Used to hold filter papers, bolting cloths, etc., for microscopic examination. Disposable 100 x 15 mm plastic dishes may be used for most applications.

(10) Sieves

Sieve designations, unless otherwise specified, are those described in Federal Specifications RR-S-366e, November 9, 1973 (available from General Services Administration). Sieves of No. 100 or finer should be "plain-weave" stainless steel, since twill weave allows more filaments to pass through. The weave can be seen at 30X magnification.
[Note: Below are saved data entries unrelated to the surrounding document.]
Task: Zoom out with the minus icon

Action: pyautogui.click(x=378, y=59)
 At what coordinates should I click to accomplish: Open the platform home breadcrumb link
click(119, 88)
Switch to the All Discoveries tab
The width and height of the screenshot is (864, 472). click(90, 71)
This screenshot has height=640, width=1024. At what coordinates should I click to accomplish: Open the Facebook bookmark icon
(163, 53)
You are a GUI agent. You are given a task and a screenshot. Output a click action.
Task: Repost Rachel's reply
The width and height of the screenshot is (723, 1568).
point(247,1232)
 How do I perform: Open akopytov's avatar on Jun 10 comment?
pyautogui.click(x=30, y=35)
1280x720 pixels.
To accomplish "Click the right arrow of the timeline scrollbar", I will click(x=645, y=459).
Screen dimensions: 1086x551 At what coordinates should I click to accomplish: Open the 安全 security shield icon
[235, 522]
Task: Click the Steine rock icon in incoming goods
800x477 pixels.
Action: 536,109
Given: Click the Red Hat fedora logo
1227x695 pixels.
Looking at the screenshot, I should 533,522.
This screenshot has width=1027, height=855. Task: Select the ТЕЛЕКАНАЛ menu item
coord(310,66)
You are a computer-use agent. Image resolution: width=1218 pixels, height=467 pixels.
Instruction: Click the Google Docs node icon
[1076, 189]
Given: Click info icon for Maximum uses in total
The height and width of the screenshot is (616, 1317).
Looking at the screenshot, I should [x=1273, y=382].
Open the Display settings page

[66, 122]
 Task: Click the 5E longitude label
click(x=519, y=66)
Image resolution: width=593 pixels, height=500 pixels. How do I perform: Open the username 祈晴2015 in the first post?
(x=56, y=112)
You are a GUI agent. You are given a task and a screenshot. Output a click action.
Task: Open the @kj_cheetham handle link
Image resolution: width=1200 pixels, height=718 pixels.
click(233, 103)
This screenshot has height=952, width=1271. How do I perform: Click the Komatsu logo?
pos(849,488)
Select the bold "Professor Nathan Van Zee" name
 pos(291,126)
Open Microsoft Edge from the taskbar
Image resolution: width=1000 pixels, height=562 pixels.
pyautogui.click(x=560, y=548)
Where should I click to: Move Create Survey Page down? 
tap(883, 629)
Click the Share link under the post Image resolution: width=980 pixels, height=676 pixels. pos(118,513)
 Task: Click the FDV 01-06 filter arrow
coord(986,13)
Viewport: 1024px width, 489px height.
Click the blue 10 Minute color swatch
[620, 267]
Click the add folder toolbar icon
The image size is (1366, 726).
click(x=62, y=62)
The International Standard sieve designations and their corresponding U.S. Standard sieve sizes are given in Table II-1. Stainless steel or brass frames in standard heights and diameter are available.

(11) Jeweler's Forceps

Used to manipulate delicate specimens.

(12) Ocular Loupe

Used to provide low-power magnification. Also called a jeweler's eyepiece.

TABLE II-1

NOMINAL DIMENSIONS OF STANDARD TEST SIEVES
(U.S.A. STANDARD SERIES)

Sieve Designation Nominal Sieve
Opening,
Inches
Nominal Wire
Diameter,
mm
International
Standarda (ISO)
U.S.A. Standard
12.5 mmb 1/2 in.b 0.500 2.67
11.2 mm 7/16 in. 0.438 2.45
9.5 mm 3/8 in. 0.375 2.27
8.0 mm 5/16 in. 0.312 2.07
6.7 mm .265 in. 0.265 1.87
6.3 mmb 1/4 in.b 0.250 1.82
5.6 mm No. 3 1/2 0.223 1.68
4.75 mm No. 4 0.187 1.54
4.00 mm No. 5 0.157 1.37
3.35 mm No. 6 0.132 1.23
2.80 mm No. 7 0.111 1.10
2.38 mm No. 8 0.0937 1.00
2.00 mm No. 10 0.0787 0.900
1.70 mm No. 12 0.0661 0.810
1.40 mm No. 14 0.0555 0.725
1.18 mm No. 16 0.0469 0.650
1.00 mm No. 18 0.0394 0.580
850 µmc No. 20 0.0331 0.510
710 µm No. 25 0.0278 0.450
600 µm No. 30 0.0234 0.390
500 µm No. 35 0.0197 0.340
425 µm No. 40 0.0165 0.290
355 µm No. 45 0.0139 0.247
300 µm No. 50 0.0117 0.215
250 µm No. 60 0.0098 0.180
212 µm No. 70 0.0083 0.152
180 µm No. 80 0.0070 0.131
150 µm No. 100 0.0059 0.110
125 µm No. 120 0.0049 0.091
106 µm No. 140 0.0041 0.076
90 µm No. 170 0.0035 0.064
75 µm No. 200 0.0029 0.053
63 µm No. 230 0.0025 0.044
53 µm No. 270 0.0021 0.037

  1. These standard designations correspond to the values for test sieve aperatures recommended by the International Organization for Standardization, Geneva, Switzerland.
  2. These sieves are not in the standard series but they have been included because they are in common usuage.